§ **Aufgabenstellung**:
Zeige jede Zeile der Einträge, in der das Wort „screenshot“ vorkommt. Groß- und Kleinschreibung sind dabei zu beachten.

§ **Einträge**:
·····

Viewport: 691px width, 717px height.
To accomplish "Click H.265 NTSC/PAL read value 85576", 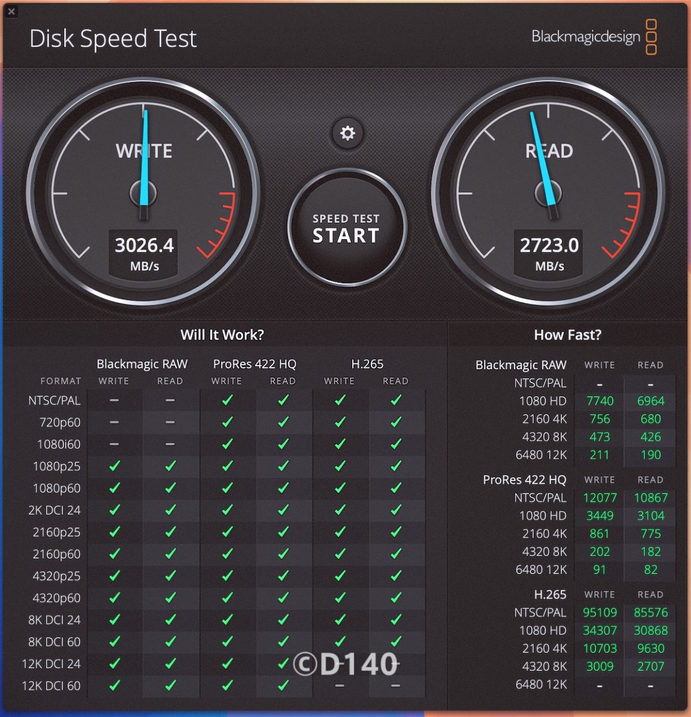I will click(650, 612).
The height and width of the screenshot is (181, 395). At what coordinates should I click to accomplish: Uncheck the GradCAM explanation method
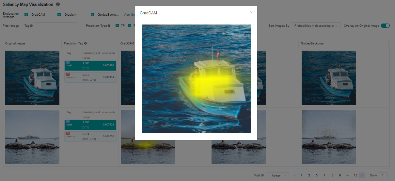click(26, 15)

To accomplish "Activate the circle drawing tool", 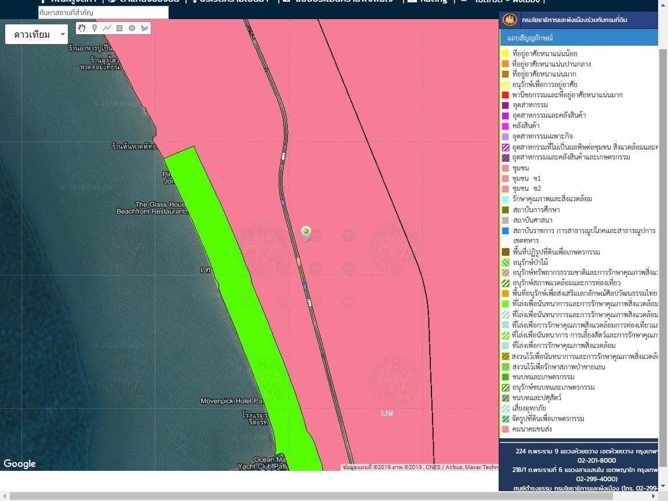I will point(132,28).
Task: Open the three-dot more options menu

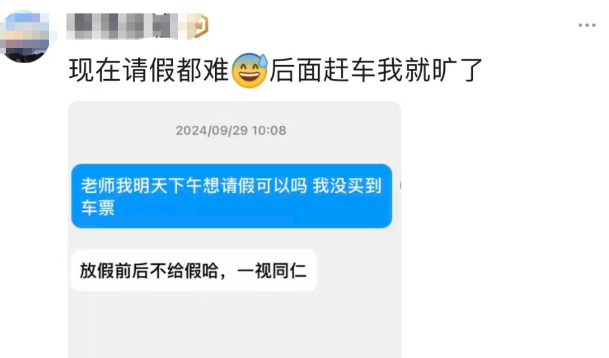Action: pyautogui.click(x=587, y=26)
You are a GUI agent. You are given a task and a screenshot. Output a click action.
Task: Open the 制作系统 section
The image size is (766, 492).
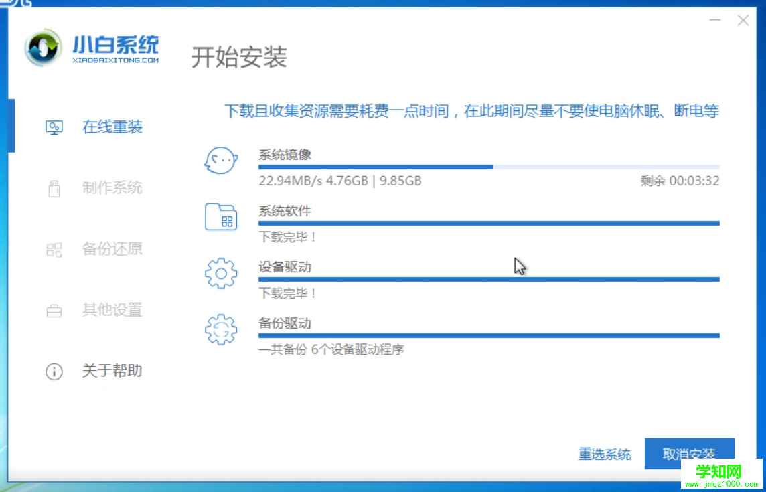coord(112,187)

·····

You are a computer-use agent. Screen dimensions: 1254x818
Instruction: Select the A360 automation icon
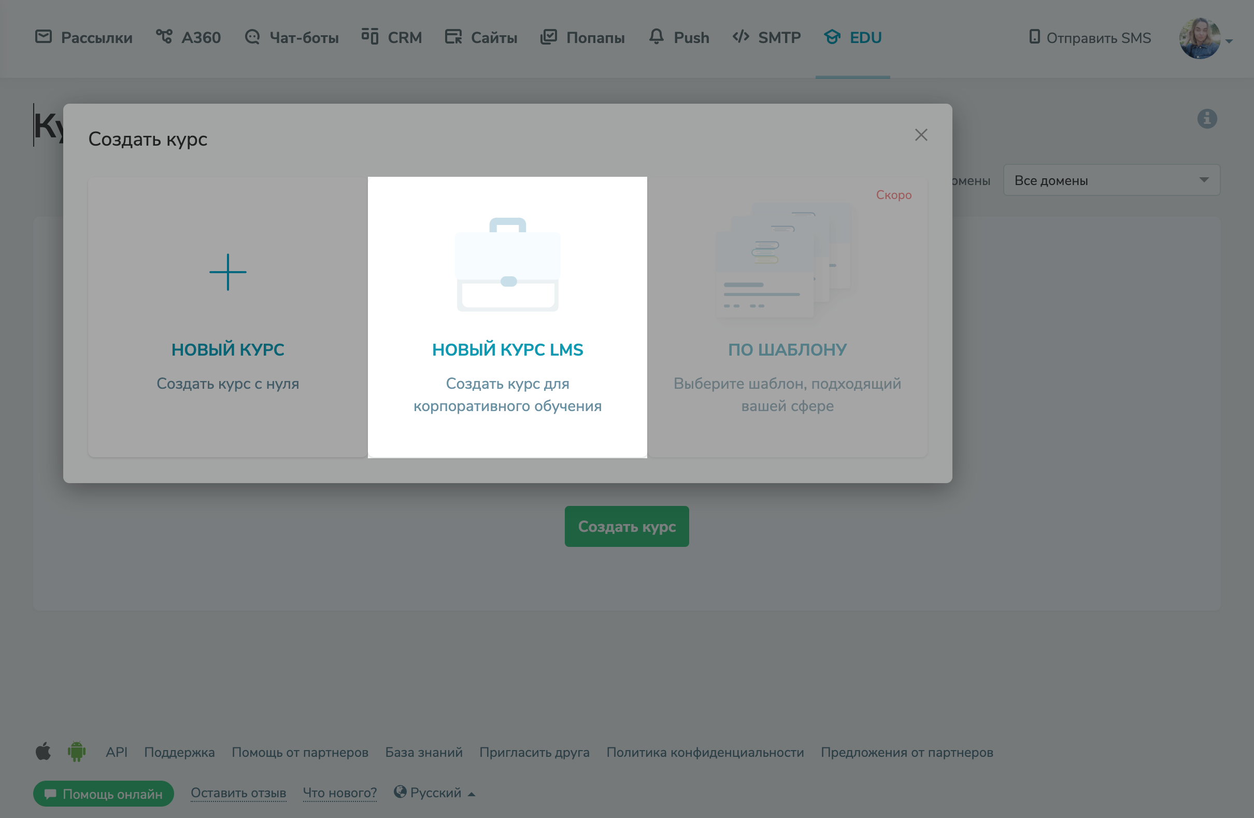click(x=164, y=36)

·····

§ **Antwort zur Aufgabe**:
The height and width of the screenshot is (181, 395). At what coordinates should I click to accomplish: Uncheck the GradCAM explanation method
You are a GUI agent. You are given a task and a screenshot. Output a click action.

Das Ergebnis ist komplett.